- WRITTEN EXERCISE
Retype every line of the material below, with no changes.

[begin EXERCISE MATERIAL]

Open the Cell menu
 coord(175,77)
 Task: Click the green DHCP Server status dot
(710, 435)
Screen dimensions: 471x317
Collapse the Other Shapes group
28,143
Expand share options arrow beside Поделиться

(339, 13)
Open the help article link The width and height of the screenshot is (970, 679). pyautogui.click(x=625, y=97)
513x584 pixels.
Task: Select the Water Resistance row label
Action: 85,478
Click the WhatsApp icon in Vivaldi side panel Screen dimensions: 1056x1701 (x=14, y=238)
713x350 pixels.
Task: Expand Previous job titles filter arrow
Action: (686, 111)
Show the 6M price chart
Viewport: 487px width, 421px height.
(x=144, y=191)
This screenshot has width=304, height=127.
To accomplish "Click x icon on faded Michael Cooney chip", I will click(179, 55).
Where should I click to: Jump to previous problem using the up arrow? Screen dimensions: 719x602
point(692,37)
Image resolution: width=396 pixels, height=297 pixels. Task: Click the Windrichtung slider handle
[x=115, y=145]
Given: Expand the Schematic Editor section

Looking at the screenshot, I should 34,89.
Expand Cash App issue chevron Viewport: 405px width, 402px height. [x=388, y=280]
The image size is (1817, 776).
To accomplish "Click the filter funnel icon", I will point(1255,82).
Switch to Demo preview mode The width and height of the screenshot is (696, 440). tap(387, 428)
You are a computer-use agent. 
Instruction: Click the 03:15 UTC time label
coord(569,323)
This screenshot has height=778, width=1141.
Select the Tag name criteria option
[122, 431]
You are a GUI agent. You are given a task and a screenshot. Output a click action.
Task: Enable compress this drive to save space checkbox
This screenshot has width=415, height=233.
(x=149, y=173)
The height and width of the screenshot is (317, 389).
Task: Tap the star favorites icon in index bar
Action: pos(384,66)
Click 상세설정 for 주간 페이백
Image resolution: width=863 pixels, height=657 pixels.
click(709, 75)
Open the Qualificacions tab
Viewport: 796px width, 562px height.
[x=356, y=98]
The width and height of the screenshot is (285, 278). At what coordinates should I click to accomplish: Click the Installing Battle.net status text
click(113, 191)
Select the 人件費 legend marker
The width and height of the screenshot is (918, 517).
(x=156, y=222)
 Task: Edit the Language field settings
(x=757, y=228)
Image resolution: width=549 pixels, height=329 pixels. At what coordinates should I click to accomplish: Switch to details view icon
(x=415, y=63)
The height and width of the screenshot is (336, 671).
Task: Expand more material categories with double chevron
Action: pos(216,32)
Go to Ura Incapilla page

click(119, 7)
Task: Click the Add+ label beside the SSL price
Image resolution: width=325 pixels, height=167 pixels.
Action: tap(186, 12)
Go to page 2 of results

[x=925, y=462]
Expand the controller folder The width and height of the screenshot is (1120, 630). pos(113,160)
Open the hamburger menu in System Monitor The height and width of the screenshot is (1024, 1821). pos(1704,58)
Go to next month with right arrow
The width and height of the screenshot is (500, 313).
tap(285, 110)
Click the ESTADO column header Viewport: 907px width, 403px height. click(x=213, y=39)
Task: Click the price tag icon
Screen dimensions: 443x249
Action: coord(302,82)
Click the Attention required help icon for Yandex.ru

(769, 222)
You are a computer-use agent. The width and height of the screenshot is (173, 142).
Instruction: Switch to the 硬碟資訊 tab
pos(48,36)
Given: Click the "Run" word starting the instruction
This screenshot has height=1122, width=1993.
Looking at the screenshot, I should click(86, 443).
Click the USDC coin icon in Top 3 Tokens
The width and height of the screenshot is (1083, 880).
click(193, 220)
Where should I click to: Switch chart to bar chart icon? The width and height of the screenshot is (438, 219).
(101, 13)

[end EXERCISE MATERIAL]

- THE OUTPUT
Open the Cell menu
 coord(175,77)
 Task: Click the green DHCP Server status dot
(710, 435)
Screen dimensions: 471x317
Collapse the Other Shapes group
28,143
Expand share options arrow beside Поделиться

(339, 13)
Open the help article link The width and height of the screenshot is (970, 679). pyautogui.click(x=625, y=97)
513x584 pixels.
Task: Select the Water Resistance row label
Action: 85,478
Click the WhatsApp icon in Vivaldi side panel Screen dimensions: 1056x1701 (x=14, y=238)
713x350 pixels.
Task: Expand Previous job titles filter arrow
Action: (686, 111)
Show the 6M price chart
Viewport: 487px width, 421px height.
(x=144, y=191)
This screenshot has width=304, height=127.
To accomplish "Click x icon on faded Michael Cooney chip", I will click(179, 55).
Where should I click to: Jump to previous problem using the up arrow? Screen dimensions: 719x602
point(692,37)
Image resolution: width=396 pixels, height=297 pixels. Task: Click the Windrichtung slider handle
[x=115, y=145]
Given: Expand the Schematic Editor section

Looking at the screenshot, I should 34,89.
Expand Cash App issue chevron Viewport: 405px width, 402px height. [x=388, y=280]
The image size is (1817, 776).
To accomplish "Click the filter funnel icon", I will point(1255,82).
Switch to Demo preview mode The width and height of the screenshot is (696, 440). tap(387, 428)
You are a computer-use agent. 
Instruction: Click the 03:15 UTC time label
coord(569,323)
This screenshot has height=778, width=1141.
Select the Tag name criteria option
[122, 431]
You are a GUI agent. You are given a task and a screenshot. Output a click action.
Task: Enable compress this drive to save space checkbox
This screenshot has width=415, height=233.
(x=149, y=173)
The height and width of the screenshot is (317, 389).
Task: Tap the star favorites icon in index bar
Action: pos(384,66)
Click 상세설정 for 주간 페이백
Image resolution: width=863 pixels, height=657 pixels.
click(709, 75)
Open the Qualificacions tab
Viewport: 796px width, 562px height.
[x=356, y=98]
The width and height of the screenshot is (285, 278). At what coordinates should I click to accomplish: Click the Installing Battle.net status text
click(113, 191)
Select the 人件費 legend marker
The width and height of the screenshot is (918, 517).
(x=156, y=222)
 Task: Edit the Language field settings
(x=757, y=228)
Image resolution: width=549 pixels, height=329 pixels. At what coordinates should I click to accomplish: Switch to details view icon
(x=415, y=63)
The height and width of the screenshot is (336, 671).
Task: Expand more material categories with double chevron
Action: pos(216,32)
Go to Ura Incapilla page

click(119, 7)
Task: Click the Add+ label beside the SSL price
Image resolution: width=325 pixels, height=167 pixels.
Action: tap(186, 12)
Go to page 2 of results

[x=925, y=462]
Expand the controller folder The width and height of the screenshot is (1120, 630). pos(113,160)
Open the hamburger menu in System Monitor The height and width of the screenshot is (1024, 1821). pos(1704,58)
Go to next month with right arrow
The width and height of the screenshot is (500, 313).
tap(285, 110)
Click the ESTADO column header Viewport: 907px width, 403px height. click(x=213, y=39)
Task: Click the price tag icon
Screen dimensions: 443x249
Action: coord(302,82)
Click the Attention required help icon for Yandex.ru

(769, 222)
You are a computer-use agent. The width and height of the screenshot is (173, 142).
Instruction: Switch to the 硬碟資訊 tab
pos(48,36)
Given: Click the "Run" word starting the instruction
This screenshot has height=1122, width=1993.
Looking at the screenshot, I should click(86, 443).
Click the USDC coin icon in Top 3 Tokens
The width and height of the screenshot is (1083, 880).
click(193, 220)
Where should I click to: Switch chart to bar chart icon? The width and height of the screenshot is (438, 219).
(101, 13)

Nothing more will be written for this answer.